Georgia Unveils Massive Cybersecurity Investment to Protect Against Emerging Threats

The state of Georgia has set aside $50 million to construct an innovation and training facility that helps state and local agencies better respond to cyber threats.

“The Peach State” has more than 30 systems across 16 state agencies that house highly-sensitive financial or public safety information, according to Calvin Rhodes, Georgia’s CIO. The state has focused its resources on protecting these high-impact systems from data loss, he said.

“If something’s in trouble, then we get rolled in to go put out the fire,” Rhodes told the attendees of XChange SLED 2017, hosted by CRN parent The Channel Company.

Georgia has a security contract that pre-qualifies 21 IT services firms to do security work inside the various appendages of state government.

These firms have been scored in four or five technology-specific categories, Rhodes said, and the state has hammered out all the requisite terms and conditions so that individual agencies can quickly put the security experts to work.

Rhodes said he is working to develop a security-focused culture of awareness, preparedness and resiliency throughout Georgia’s government, with the state leveraging technology vendor partners to help with identifying and mitigating gaps in its security ecosystem.
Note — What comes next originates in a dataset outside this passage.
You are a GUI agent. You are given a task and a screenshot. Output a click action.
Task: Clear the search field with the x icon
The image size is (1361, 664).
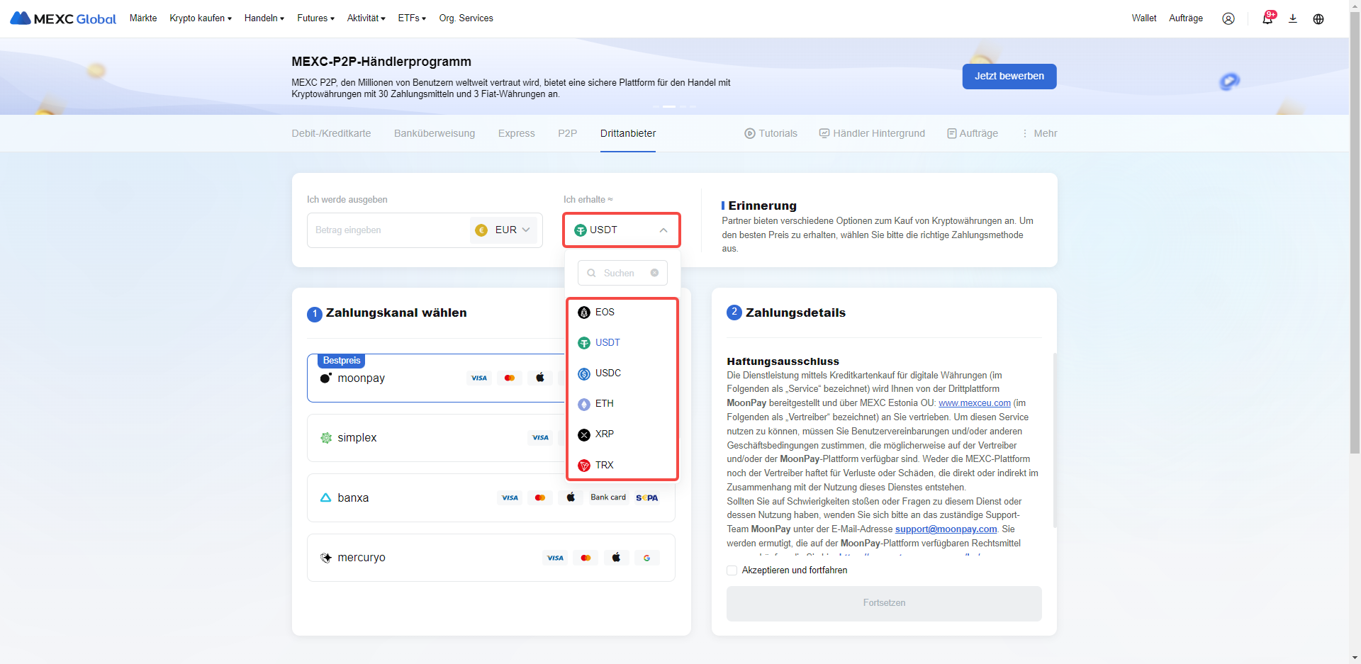(654, 273)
Much has changed since Georgia could use firewalls to build a border around all of the state’s key data, Rhodes said. As the prospect of keeping everything on-premises becomes less and less appealing, Rhodes said the state has tried to balance maintain vigilant security while providing agencies with the flexibility to move workloads to the cloud.

In the medium- and long-term, Georgia expects to take the next step in developing cybersecurity expertise through its Cyber Innovation and Training Center, which Rhodes said is expected to be up and running within 18 months.

The center will link the cybersecurity classroom skills students get in university with lab settings at technical colleges to ensure the industry’s future workforce can apply its knowledge in real-life scenarios.